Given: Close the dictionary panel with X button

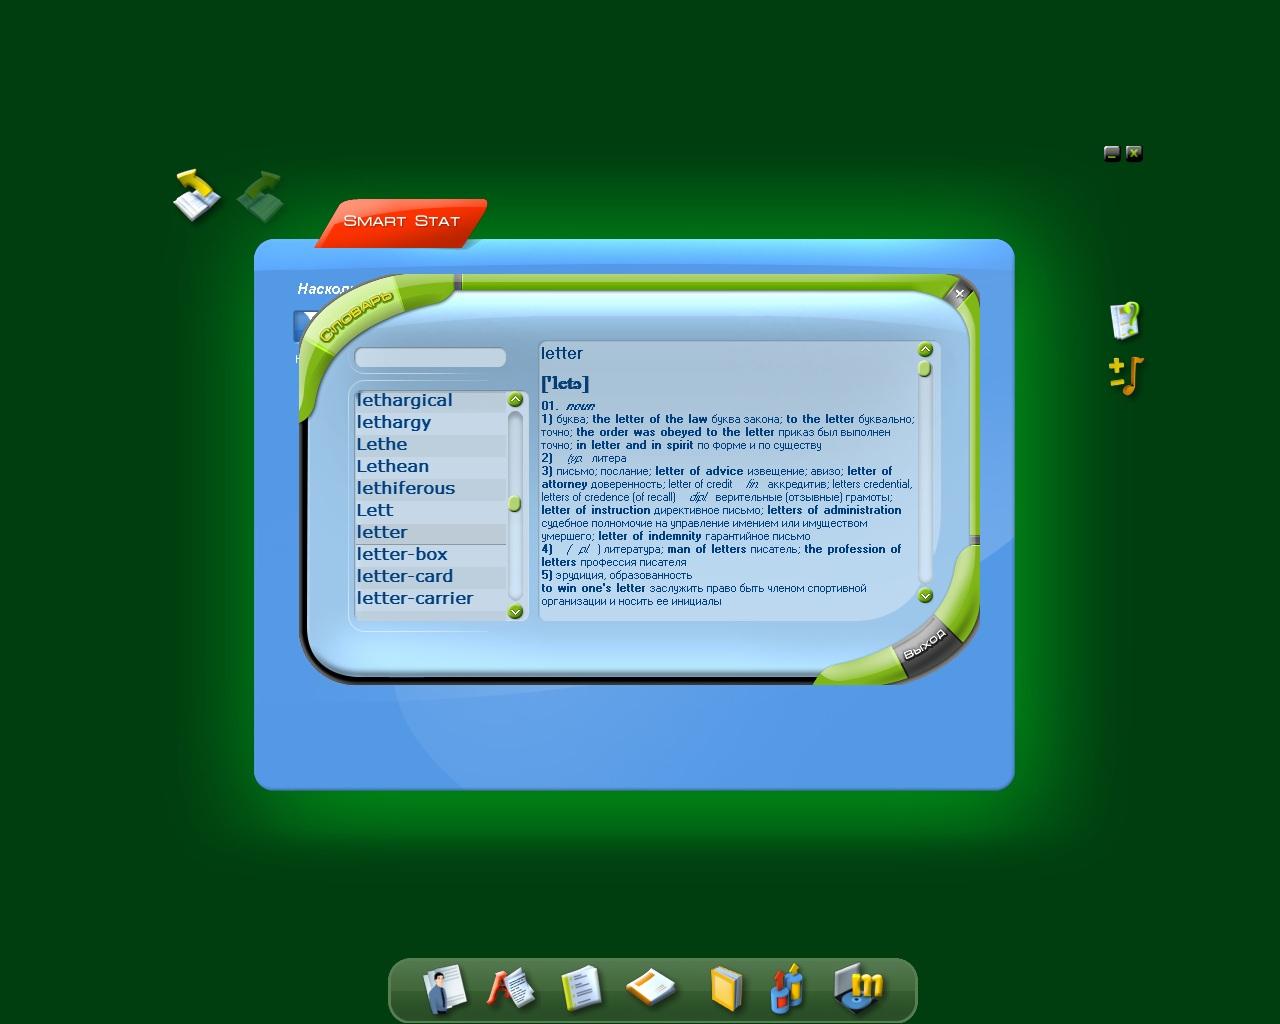Looking at the screenshot, I should [x=959, y=293].
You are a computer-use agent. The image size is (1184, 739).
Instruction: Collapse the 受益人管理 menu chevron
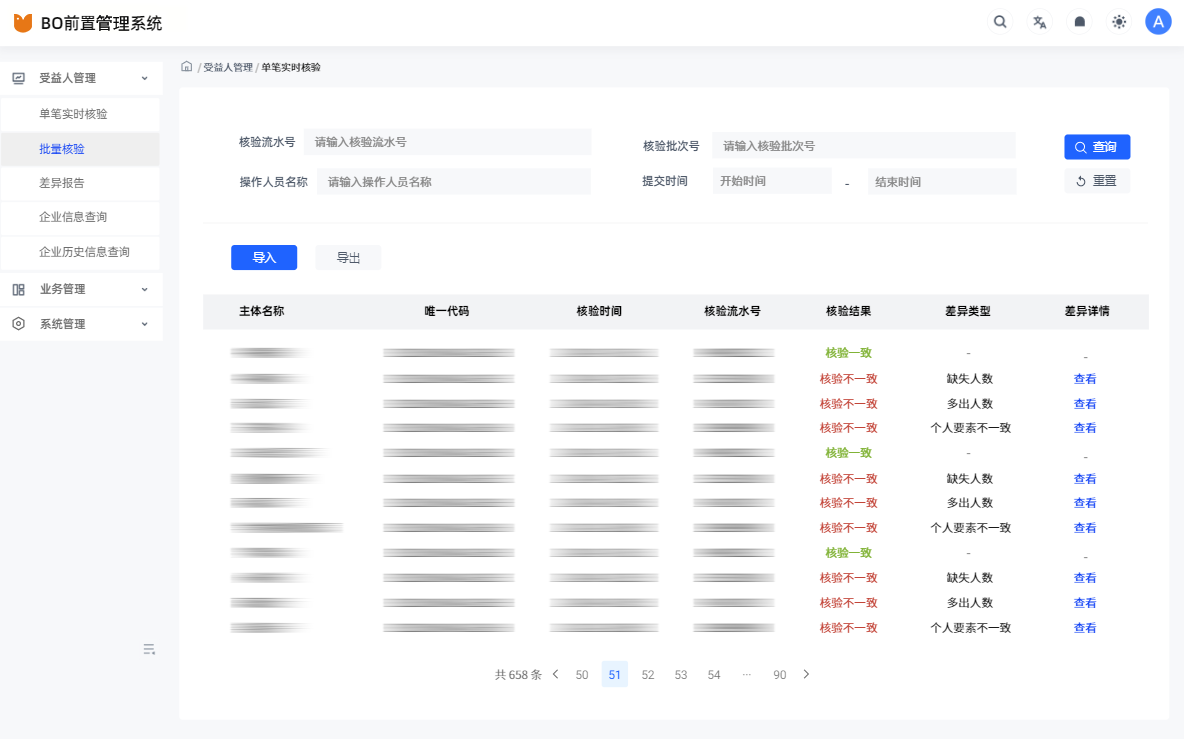pyautogui.click(x=143, y=77)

■ INSTRUCTIONS FOR THE TASK: Put the data above into a two-column CSV with the columns input and output. Give one row per entry, with the entry's text in input and its answer in output, each in one quoted field, line breaks turned into spaces, and the pictures left out.

■ ANSWER TO THE EXERCISE:
input,output
"Given: Close the dictionary panel with X button","Looking at the screenshot, I should [x=959, y=293]."
"You are a computer-use agent. The image size is (1184, 739). Instruction: Collapse the 受益人管理 menu chevron","pyautogui.click(x=143, y=77)"